→ Brief
Reproduce each of the items below word for word, keeping them in the order given.

→ Material shown
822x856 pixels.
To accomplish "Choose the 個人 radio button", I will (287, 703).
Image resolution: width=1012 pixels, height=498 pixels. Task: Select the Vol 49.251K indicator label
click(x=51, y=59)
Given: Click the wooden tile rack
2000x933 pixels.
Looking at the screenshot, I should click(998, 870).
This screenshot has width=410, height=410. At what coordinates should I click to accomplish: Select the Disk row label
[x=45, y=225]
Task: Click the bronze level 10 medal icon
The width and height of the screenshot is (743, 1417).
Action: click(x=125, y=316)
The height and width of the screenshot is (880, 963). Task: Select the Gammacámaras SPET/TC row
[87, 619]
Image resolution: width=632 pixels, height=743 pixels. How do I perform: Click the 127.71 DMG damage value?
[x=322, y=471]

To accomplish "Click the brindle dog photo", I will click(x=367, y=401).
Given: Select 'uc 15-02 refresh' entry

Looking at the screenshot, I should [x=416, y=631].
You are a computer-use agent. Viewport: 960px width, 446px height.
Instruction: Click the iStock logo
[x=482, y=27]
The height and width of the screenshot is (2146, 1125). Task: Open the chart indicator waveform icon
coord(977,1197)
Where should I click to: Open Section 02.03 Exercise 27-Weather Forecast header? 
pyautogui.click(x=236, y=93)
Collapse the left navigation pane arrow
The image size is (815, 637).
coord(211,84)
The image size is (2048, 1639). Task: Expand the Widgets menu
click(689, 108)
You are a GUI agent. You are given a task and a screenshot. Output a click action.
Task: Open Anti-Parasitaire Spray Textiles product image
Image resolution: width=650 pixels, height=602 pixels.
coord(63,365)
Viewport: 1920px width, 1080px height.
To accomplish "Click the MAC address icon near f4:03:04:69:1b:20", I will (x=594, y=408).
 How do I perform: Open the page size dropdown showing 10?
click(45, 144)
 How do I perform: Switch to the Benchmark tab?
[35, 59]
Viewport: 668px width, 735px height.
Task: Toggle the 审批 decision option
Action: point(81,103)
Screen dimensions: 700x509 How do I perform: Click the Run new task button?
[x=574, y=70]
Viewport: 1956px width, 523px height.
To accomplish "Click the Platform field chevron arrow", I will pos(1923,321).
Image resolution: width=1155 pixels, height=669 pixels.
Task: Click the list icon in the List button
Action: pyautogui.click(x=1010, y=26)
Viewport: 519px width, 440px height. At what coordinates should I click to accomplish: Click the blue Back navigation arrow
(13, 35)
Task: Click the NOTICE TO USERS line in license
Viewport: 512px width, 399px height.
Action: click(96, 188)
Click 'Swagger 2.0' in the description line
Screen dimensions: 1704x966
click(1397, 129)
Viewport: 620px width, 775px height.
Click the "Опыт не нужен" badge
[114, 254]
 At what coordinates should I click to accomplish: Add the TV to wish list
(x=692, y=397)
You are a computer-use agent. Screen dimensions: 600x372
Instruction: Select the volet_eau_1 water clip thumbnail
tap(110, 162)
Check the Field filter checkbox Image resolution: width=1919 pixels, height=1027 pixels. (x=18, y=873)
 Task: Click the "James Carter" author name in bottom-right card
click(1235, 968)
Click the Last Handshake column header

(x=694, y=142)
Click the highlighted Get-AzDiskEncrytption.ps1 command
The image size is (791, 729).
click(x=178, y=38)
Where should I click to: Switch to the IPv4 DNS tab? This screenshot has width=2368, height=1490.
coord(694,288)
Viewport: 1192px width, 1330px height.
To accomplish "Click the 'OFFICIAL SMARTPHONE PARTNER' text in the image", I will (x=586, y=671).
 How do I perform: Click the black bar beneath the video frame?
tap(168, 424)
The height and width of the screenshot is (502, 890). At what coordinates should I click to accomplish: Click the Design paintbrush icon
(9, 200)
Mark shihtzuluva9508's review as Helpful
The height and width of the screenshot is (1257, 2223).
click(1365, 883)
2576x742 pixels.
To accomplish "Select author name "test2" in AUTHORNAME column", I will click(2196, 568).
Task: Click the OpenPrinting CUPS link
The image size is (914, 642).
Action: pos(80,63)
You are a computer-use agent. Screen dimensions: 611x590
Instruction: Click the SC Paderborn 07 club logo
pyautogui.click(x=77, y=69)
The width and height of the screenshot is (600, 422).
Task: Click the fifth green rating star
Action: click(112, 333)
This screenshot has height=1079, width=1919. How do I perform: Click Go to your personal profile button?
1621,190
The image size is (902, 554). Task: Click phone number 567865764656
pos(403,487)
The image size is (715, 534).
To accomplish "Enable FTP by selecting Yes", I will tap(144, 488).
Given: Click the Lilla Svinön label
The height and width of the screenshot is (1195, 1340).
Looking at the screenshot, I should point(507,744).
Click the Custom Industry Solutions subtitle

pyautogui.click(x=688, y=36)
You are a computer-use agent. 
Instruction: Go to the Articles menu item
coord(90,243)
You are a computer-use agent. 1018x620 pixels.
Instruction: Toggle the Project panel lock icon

→ Task answer
822x856 pixels.
To accomplish "Choose the 個人 radio button", I will (287, 703).
Image resolution: width=1012 pixels, height=498 pixels. Task: Select the Vol 49.251K indicator label
click(x=51, y=59)
Given: Click the wooden tile rack
2000x933 pixels.
Looking at the screenshot, I should click(998, 870).
This screenshot has width=410, height=410. At what coordinates should I click to accomplish: Select the Disk row label
[x=45, y=225]
Task: Click the bronze level 10 medal icon
The width and height of the screenshot is (743, 1417).
Action: click(x=125, y=316)
The height and width of the screenshot is (880, 963). Task: Select the Gammacámaras SPET/TC row
[87, 619]
Image resolution: width=632 pixels, height=743 pixels. How do I perform: Click the 127.71 DMG damage value?
[x=322, y=471]

To accomplish "Click the brindle dog photo", I will click(x=367, y=401).
Given: Select 'uc 15-02 refresh' entry

Looking at the screenshot, I should [x=416, y=631].
You are a computer-use agent. Viewport: 960px width, 446px height.
Instruction: Click the iStock logo
[x=482, y=27]
The height and width of the screenshot is (2146, 1125). Task: Open the chart indicator waveform icon
coord(977,1197)
Where should I click to: Open Section 02.03 Exercise 27-Weather Forecast header? 
pyautogui.click(x=236, y=93)
Collapse the left navigation pane arrow
The image size is (815, 637).
coord(211,84)
The image size is (2048, 1639). Task: Expand the Widgets menu
click(689, 108)
You are a GUI agent. You are given a task and a screenshot. Output a click action.
Task: Open Anti-Parasitaire Spray Textiles product image
Image resolution: width=650 pixels, height=602 pixels.
coord(63,365)
Viewport: 1920px width, 1080px height.
To accomplish "Click the MAC address icon near f4:03:04:69:1b:20", I will (x=594, y=408).
 How do I perform: Open the page size dropdown showing 10?
click(45, 144)
 How do I perform: Switch to the Benchmark tab?
[35, 59]
Viewport: 668px width, 735px height.
Task: Toggle the 审批 decision option
Action: point(81,103)
Screen dimensions: 700x509 How do I perform: Click the Run new task button?
[x=574, y=70]
Viewport: 1956px width, 523px height.
To accomplish "Click the Platform field chevron arrow", I will pos(1923,321).
Image resolution: width=1155 pixels, height=669 pixels.
Task: Click the list icon in the List button
Action: pyautogui.click(x=1010, y=26)
Viewport: 519px width, 440px height. At what coordinates should I click to accomplish: Click the blue Back navigation arrow
(13, 35)
Task: Click the NOTICE TO USERS line in license
Viewport: 512px width, 399px height.
Action: click(96, 188)
Click 'Swagger 2.0' in the description line
Screen dimensions: 1704x966
click(1397, 129)
Viewport: 620px width, 775px height.
Click the "Опыт не нужен" badge
[114, 254]
 At what coordinates should I click to accomplish: Add the TV to wish list
(x=692, y=397)
You are a computer-use agent. Screen dimensions: 600x372
Instruction: Select the volet_eau_1 water clip thumbnail
tap(110, 162)
Check the Field filter checkbox Image resolution: width=1919 pixels, height=1027 pixels. (x=18, y=873)
 Task: Click the "James Carter" author name in bottom-right card
click(1235, 968)
Click the Last Handshake column header

(x=694, y=142)
Click the highlighted Get-AzDiskEncrytption.ps1 command
The image size is (791, 729).
click(x=178, y=38)
Where should I click to: Switch to the IPv4 DNS tab? This screenshot has width=2368, height=1490.
coord(694,288)
Viewport: 1192px width, 1330px height.
To accomplish "Click the 'OFFICIAL SMARTPHONE PARTNER' text in the image", I will (x=586, y=671).
 How do I perform: Click the black bar beneath the video frame?
tap(168, 424)
The height and width of the screenshot is (502, 890). At what coordinates should I click to accomplish: Click the Design paintbrush icon
(9, 200)
Mark shihtzuluva9508's review as Helpful
The height and width of the screenshot is (1257, 2223).
click(1365, 883)
2576x742 pixels.
To accomplish "Select author name "test2" in AUTHORNAME column", I will click(2196, 568).
Task: Click the OpenPrinting CUPS link
The image size is (914, 642).
Action: pos(80,63)
You are a computer-use agent. Screen dimensions: 611x590
Instruction: Click the SC Paderborn 07 club logo
pyautogui.click(x=77, y=69)
The width and height of the screenshot is (600, 422).
Task: Click the fifth green rating star
Action: click(112, 333)
This screenshot has height=1079, width=1919. How do I perform: Click Go to your personal profile button?
1621,190
The image size is (902, 554). Task: Click phone number 567865764656
pos(403,487)
The image size is (715, 534).
To accomplish "Enable FTP by selecting Yes", I will tap(144, 488).
Given: Click the Lilla Svinön label
The height and width of the screenshot is (1195, 1340).
Looking at the screenshot, I should point(507,744).
Click the Custom Industry Solutions subtitle

pyautogui.click(x=688, y=36)
You are a computer-use agent. 
Instruction: Go to the Articles menu item
coord(90,243)
You are a computer-use agent. 1018x620 pixels.
Instruction: Toggle the Project panel lock icon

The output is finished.